#### Page extract
In this lesson, we will solve the following problem:

You are given some integer as input, (i.e. … -3, -2, -1, 0, 1, 2, 3 …) and you have to convert the integer you are given to a string. Examples:

In [29]:
def int_to_str(input_int):
    
    if input_int < 0:
        is_negative = True
        input_int *= -1
    else:
        is_negative = False

    output_str = []

    if input_int == 0:
        output_str.append('0')
    else:   
        while input_int > 0:
            output_str.append(chr(ord('0') + input_int % 10))
            input_int //= 10
        output_str = output_str[::-1]

    output_str = ''.join(output_str)

    if is_negative:
        return '-' + output_str
    else:
        return output_str

In [30]:
input_int = 123
print(input_int)
print(type(input_int))

print('\n')

output_str = int_to_str(input_int)
print(output_str)
print(type(output_str))

#### Exercise requirements
(1) Translate this sentence from the integer-to-string lesson into Spanish: "In this lesson, we will solve the following problem:"
(2) From the integer-to-string lesson, return the passage that begins at the words "input_int //= 10" and stops after "print(type(input_int))", copied without changes.
The listing after this point is separate material with no connection to the integer-to-string lesson.

#### Data lines
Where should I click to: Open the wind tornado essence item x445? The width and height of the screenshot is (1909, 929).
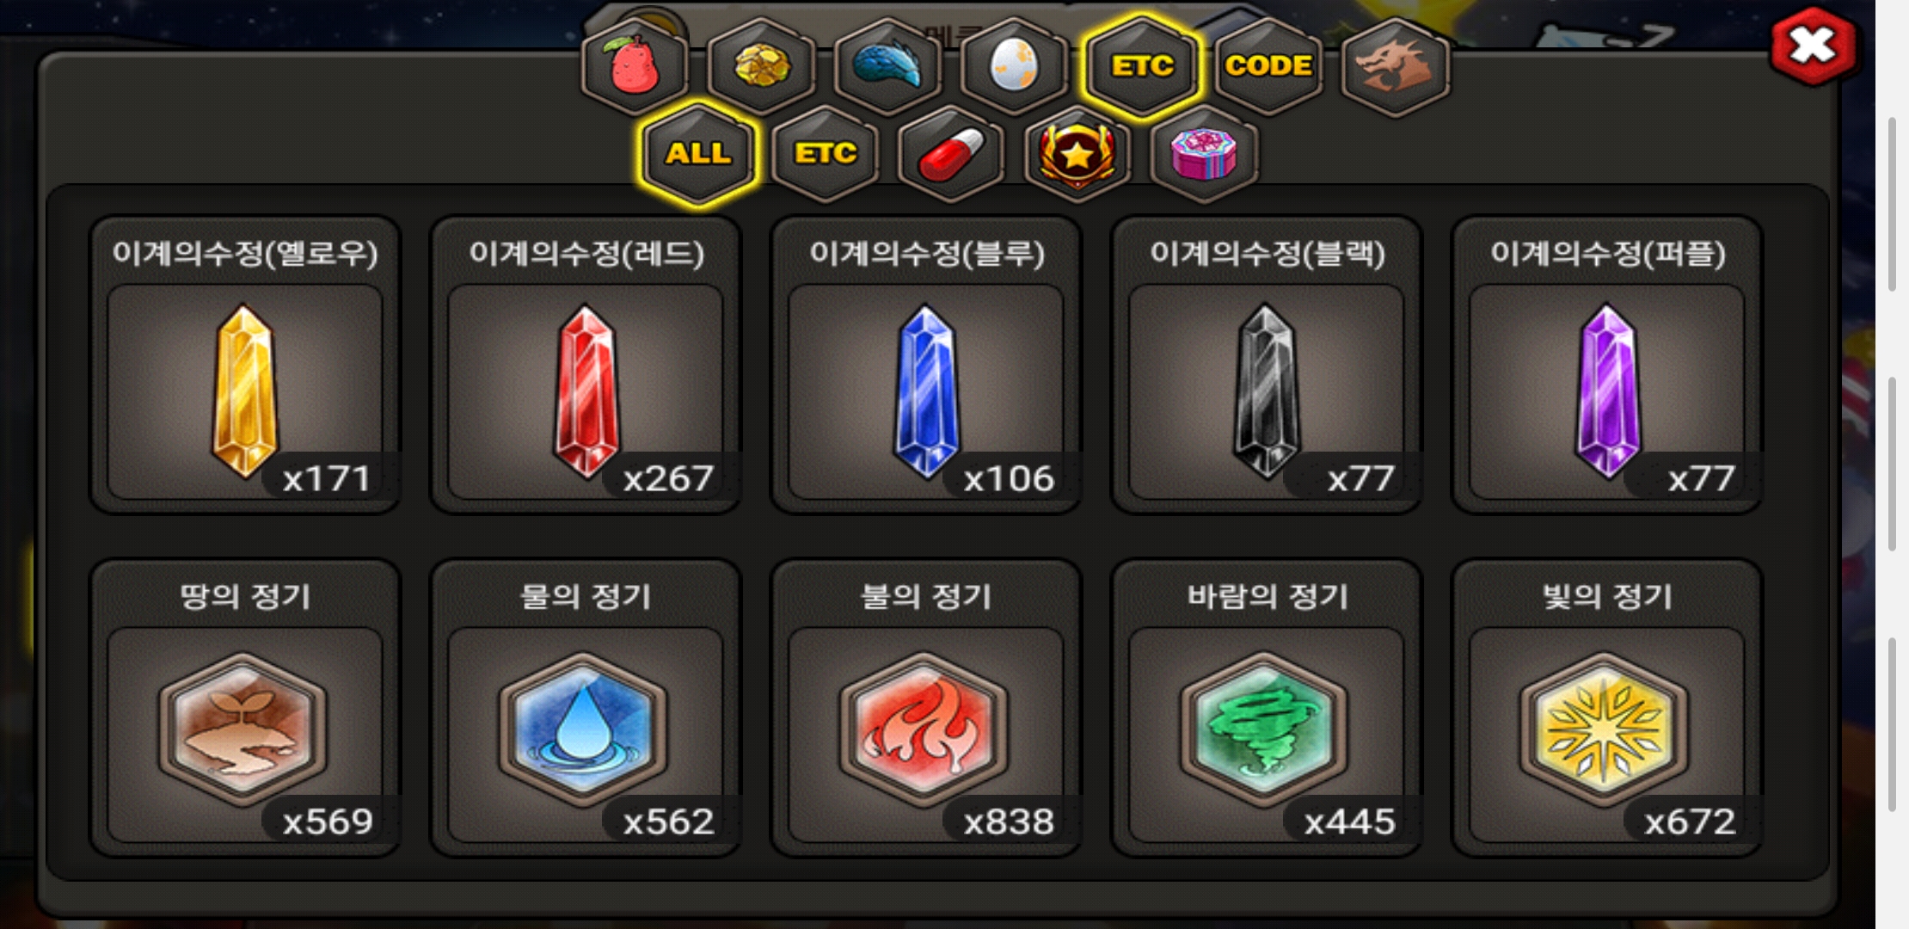(x=1267, y=708)
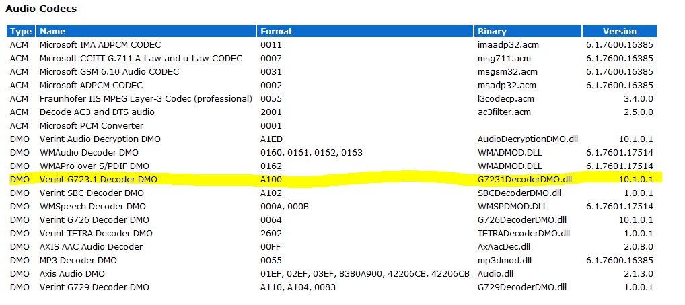Click the Type column header

[x=21, y=31]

#### Responses per task
(1) En esta lección, resolveremos el siguiente problema:

(2)
input_int //= 10
        output_str = output_str[::-1]

    output_str = ''.join(output_str)

    if is_negative:
        return '-' + output_str
    else:
        return output_str

In [30]:
input_int = 123
print(input_int)
print(type(input_int))